===== Document excerpt =====
– Okay, so the name of the site then is the key to the passwords, and then you’re just using the same formula to scramble it?
– Exactly. And there are alternatives. I mean, another alternative is to actually have a pass phrase. You know, it may be that your starting point is something like “The quick brown fox jumps over the lazy dog”, which was the old phrase typed in by the old-fashioned typists, ‘cause it exercises every key on the keyboard. So, with that as your key phrase, you’re gonna remember your favourite pass phrase. And then, your four-step formula messes with that pass phrase. And so you end up there with a unique way of scrambling up that password.
– I know also that sometimes people have strong passwords but they can lose access to their account or have that account taken over by a hacker through other means, one of which is those question-and-answer features that websites use if you forget your password. Those could be a tool that hackers use to take control of the account. Can you talk about how that would work?
– Yeah, I mean it can be, I mean the danger. People that are designing passwords on sites know that people can forget them. So there’s normally some sort of challenge question: where you were born, who your first teacher was – that kind of thing. And that would be the challenge for resetting a password, and of course the danger is that some third party (somebody you don’t know, a stranger or potential attacker) could apply to reset the password in your name. On the upside of course, you are gonna be notified about that because you’ve pre-identified an Email address to get notified about that. So if anything like that happens, if you get notified by the vendor or the social network manager or whoever it is, that “Thank you for updating your password”, you think “Look, I didn’t do that” – that’s a warning right there.
– And then, for those challenge-and-response questions, pick things that somebody couldn’t figure out about you just by looking at your LinkedIn or Facebook account?
– Exactly. I always take the time on those things to choose the other option where I get to set what the challenge question will be rather than one of the standard ones that they provide.
– Okay, good advice. Password managers – there are all kinds. Kaspersky Lab has one with its antivirus software – Kaspersky Password Manager. There are free versions of it, there are online password managers. What’s your thought on those?
– Anything, really, that helps people deviate from the obvious thing (the same password or an easily recycled password) has got to be a good thing. So, they’re a good idea and, you know, if you look at the overall picture here – what we are trying to do as individuals is minimize the risk we take when we go online. Just make it harder, raise the bar. Just like at home, you install a burglar alarm which minimizes the chance that you get burgled – well, what we’re looking to do with passwords is to minimize the risk we’ve got to take. If some application would produce unique password for you and store that information, so it’s good because then you get to use hard-to-guess passwords.
– Okay, writing passwords down – we are often warned against that. Is that, you think, not necessarily always a bad thing?
– Yeah, I do. I think if you look in the enterprise, in the business world, there’s always the risk that somebody else who is visiting the company might look over your shoulder at a password written down on a posted note. So that’s not a good idea. But let’s face it as individuals working from home. The chances are they serve a criminal, also having physical access to look at a posted note or a notepad. It’s highly likely. So actually it’s not bad advice but you gotta watch out a little bit because it may be that, you know, you don’t want your teenage children to know what your account, your bank account password is. So you gotta be a little bit careful with that.
– Keep it in a secure place?
– Sure.
– David, thank you so much for talking with us about password security. Thanks for joining us.
===== Dataset content =====
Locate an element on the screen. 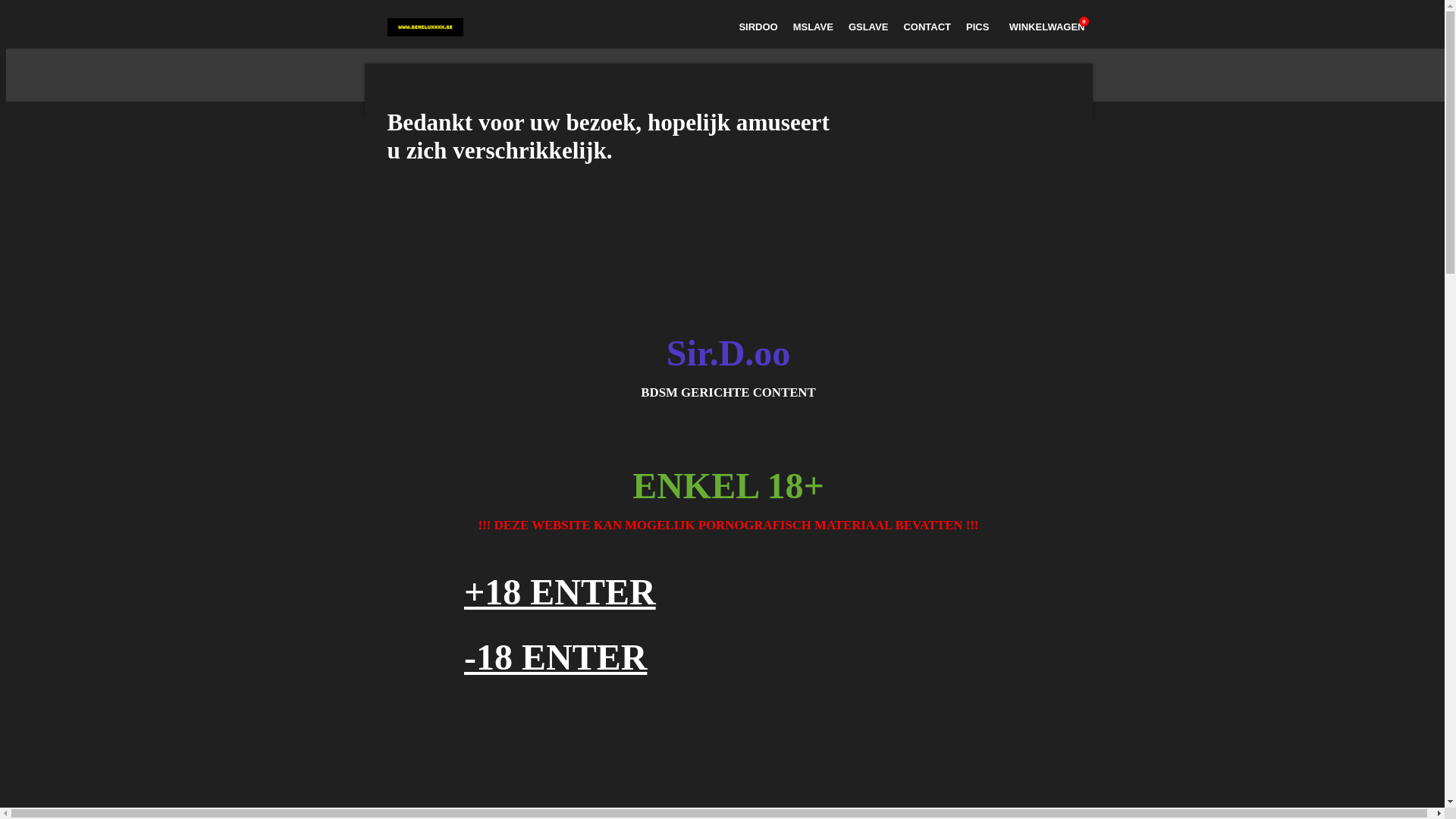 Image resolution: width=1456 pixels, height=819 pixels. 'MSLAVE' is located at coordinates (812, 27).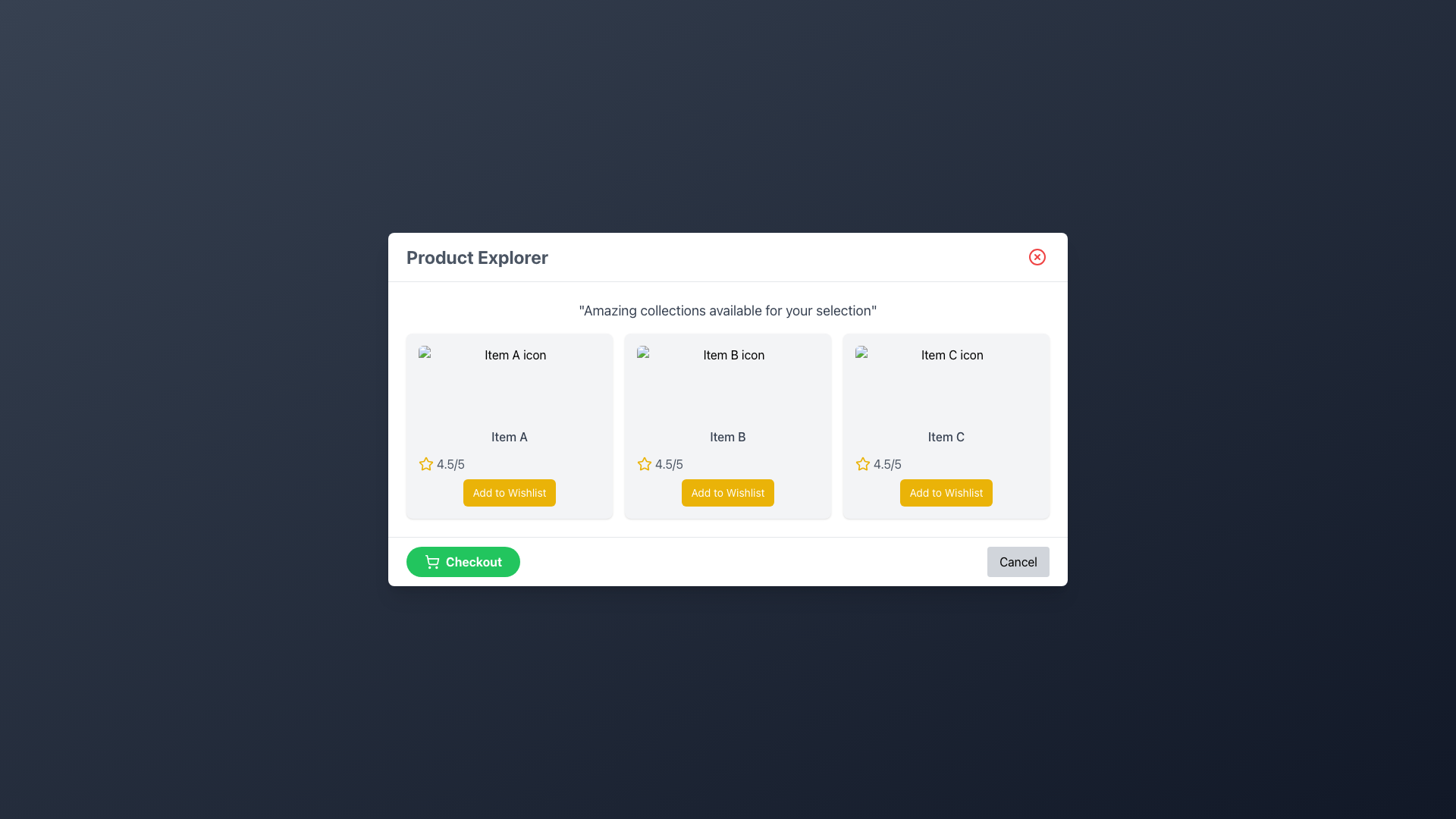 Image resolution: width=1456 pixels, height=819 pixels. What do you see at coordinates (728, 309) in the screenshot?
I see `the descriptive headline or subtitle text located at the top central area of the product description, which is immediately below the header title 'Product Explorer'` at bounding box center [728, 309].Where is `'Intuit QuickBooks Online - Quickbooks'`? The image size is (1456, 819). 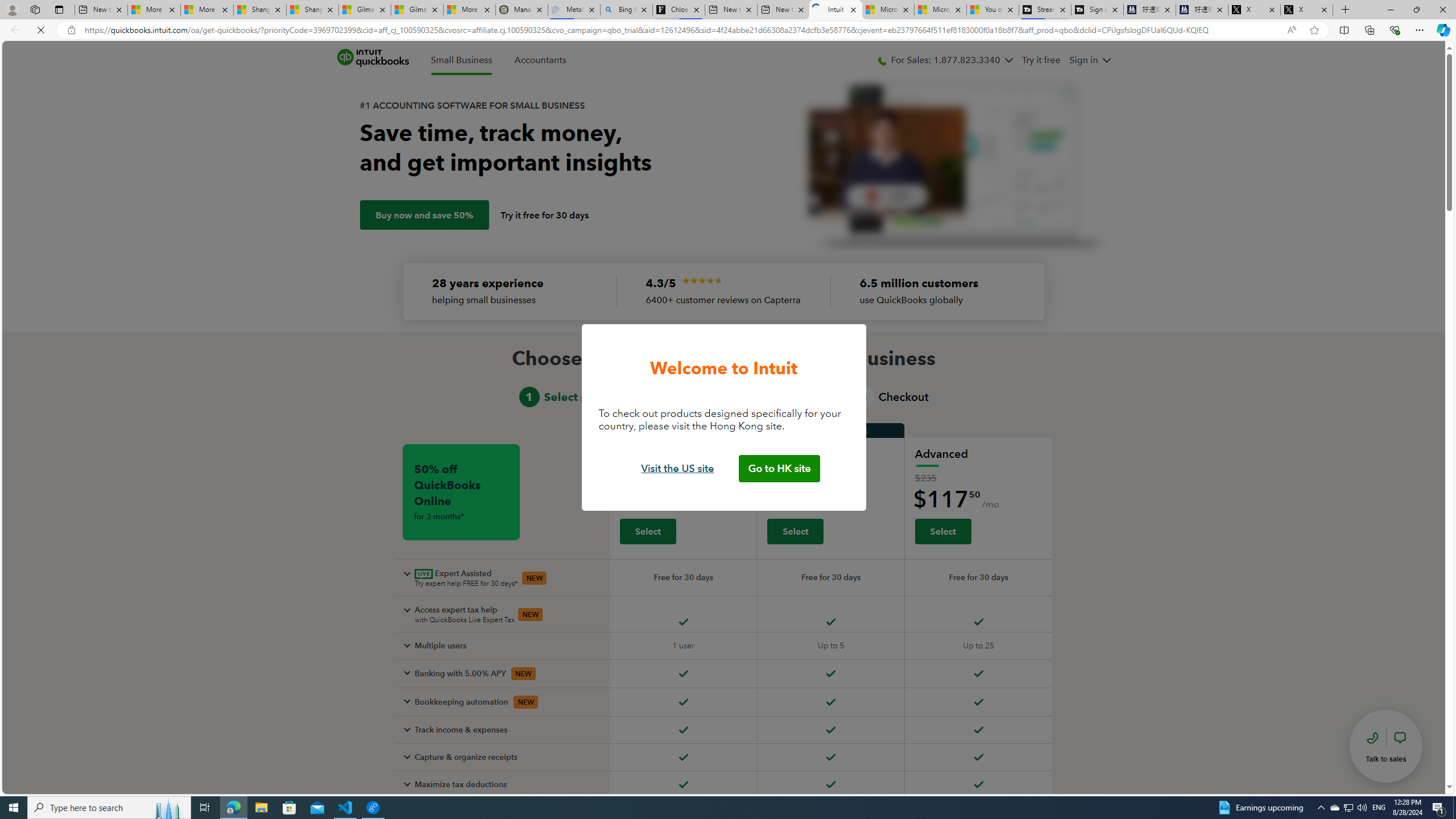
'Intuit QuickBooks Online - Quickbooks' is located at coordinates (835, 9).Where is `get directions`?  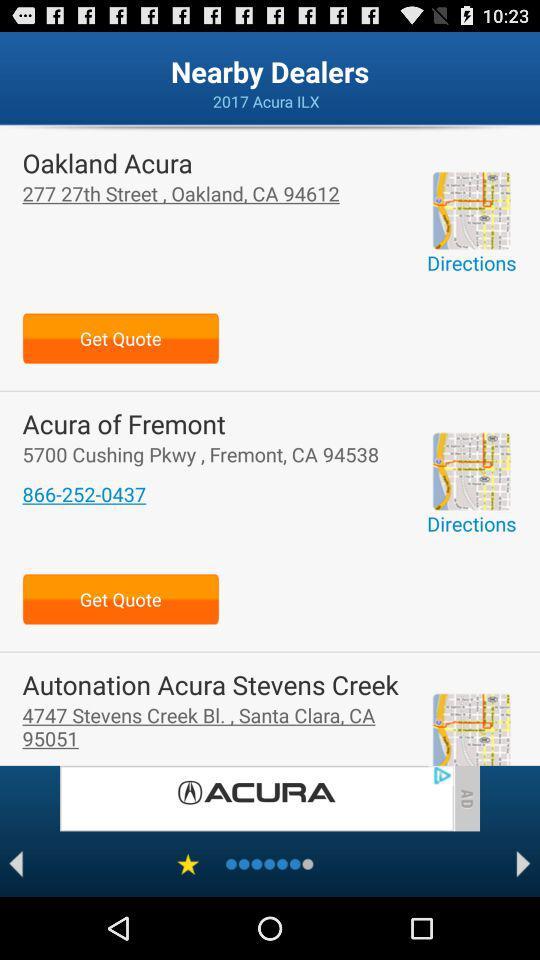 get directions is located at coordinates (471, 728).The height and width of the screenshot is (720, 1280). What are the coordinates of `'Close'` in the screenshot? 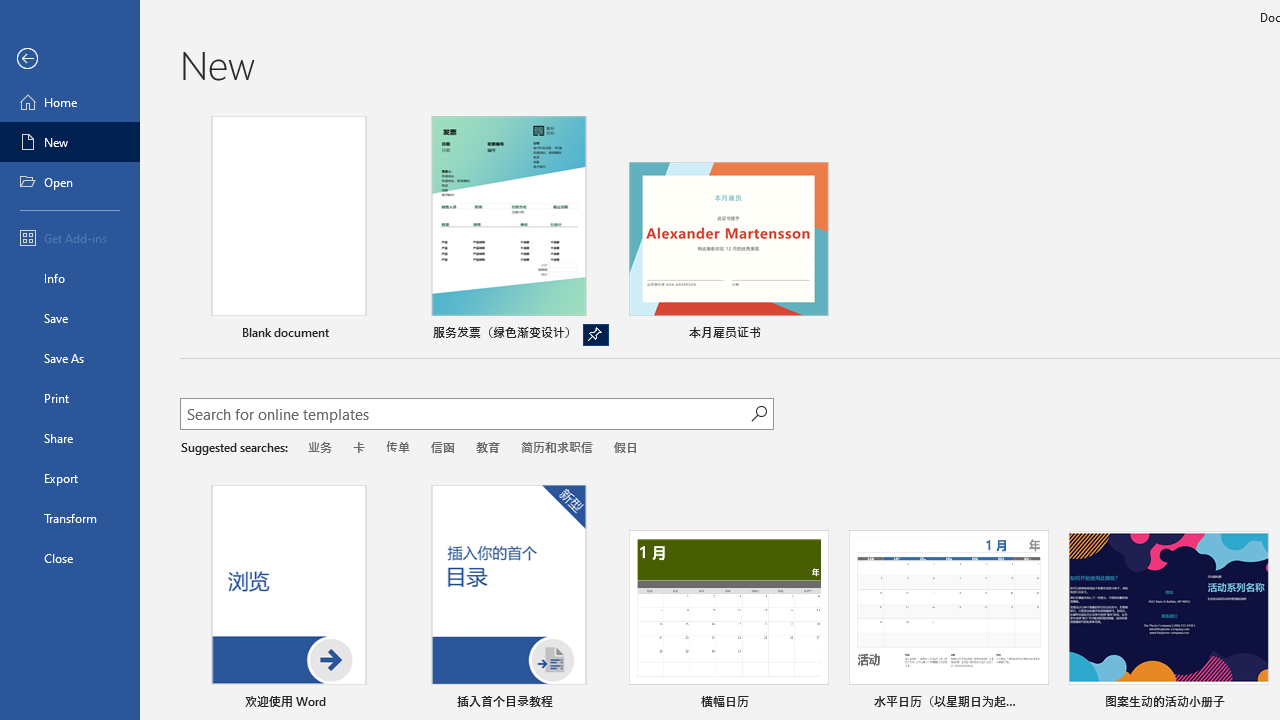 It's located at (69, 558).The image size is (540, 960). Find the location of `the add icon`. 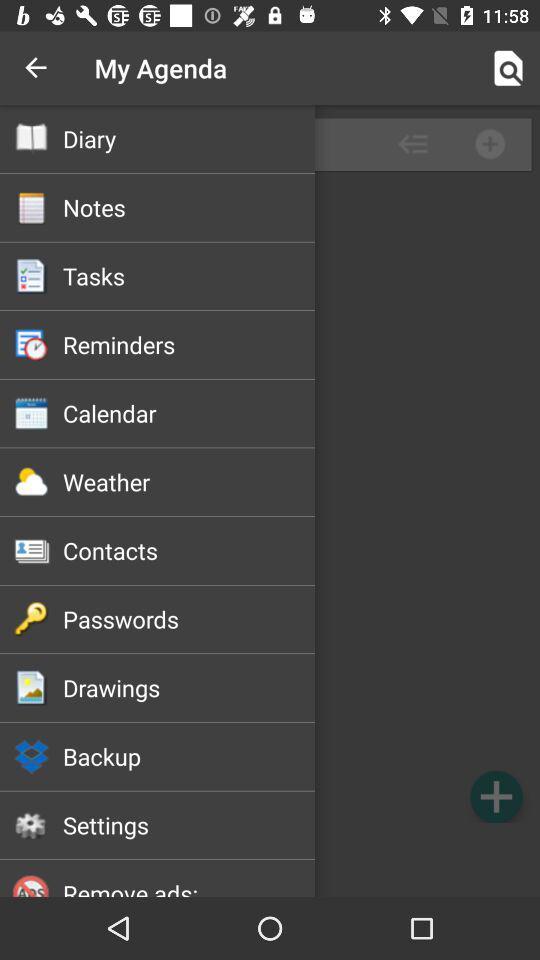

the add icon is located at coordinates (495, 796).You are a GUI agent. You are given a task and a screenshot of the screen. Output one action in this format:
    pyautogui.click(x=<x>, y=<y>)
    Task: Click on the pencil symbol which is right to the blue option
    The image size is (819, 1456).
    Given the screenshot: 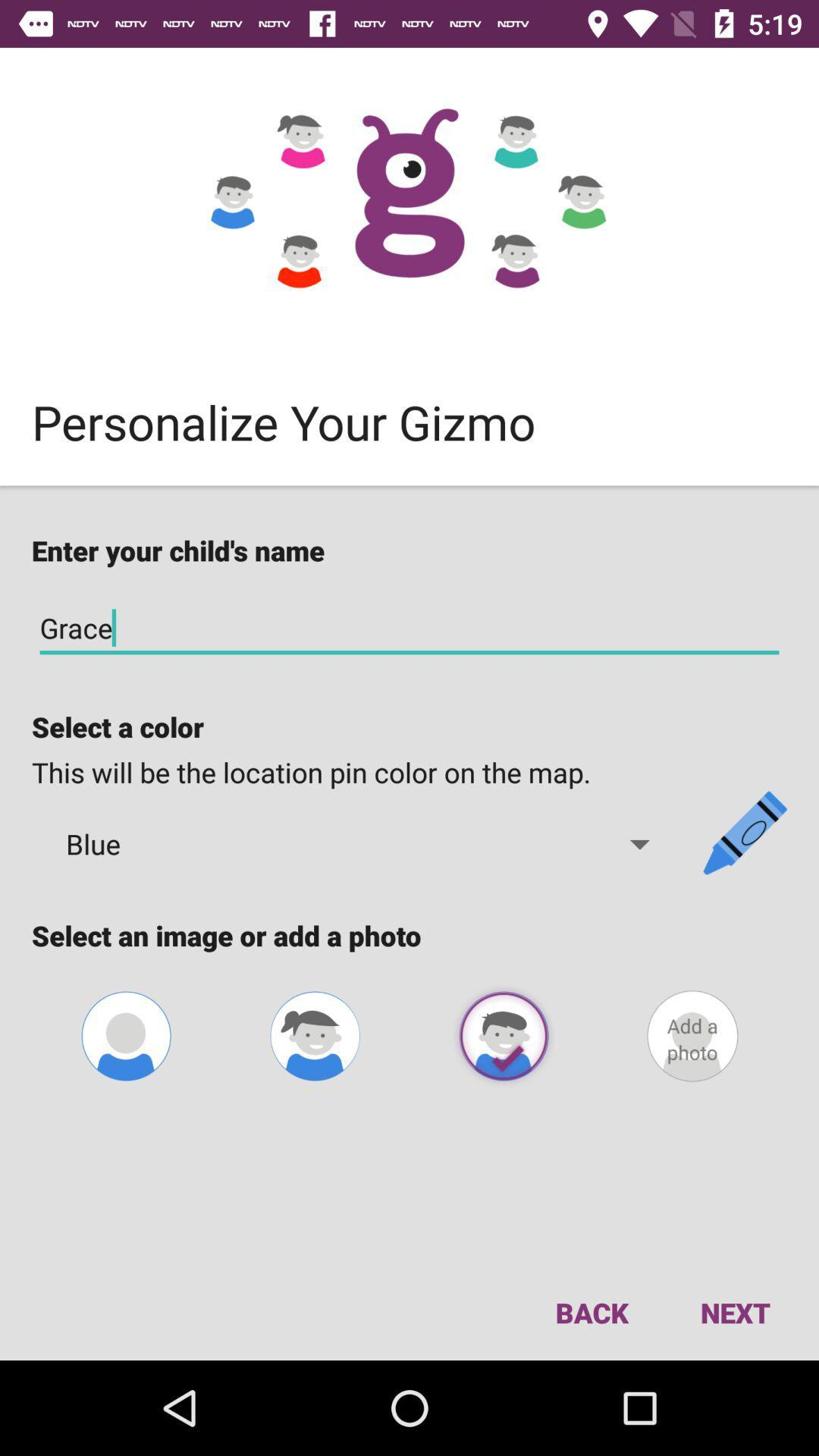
=====
_Task goal_
In the interview on password security, what does the speaker say he always does when setting up challenge questions?

_Result of the exercise_
He chooses the option that lets him set the challenge question himself instead of using one of the standard ones provided.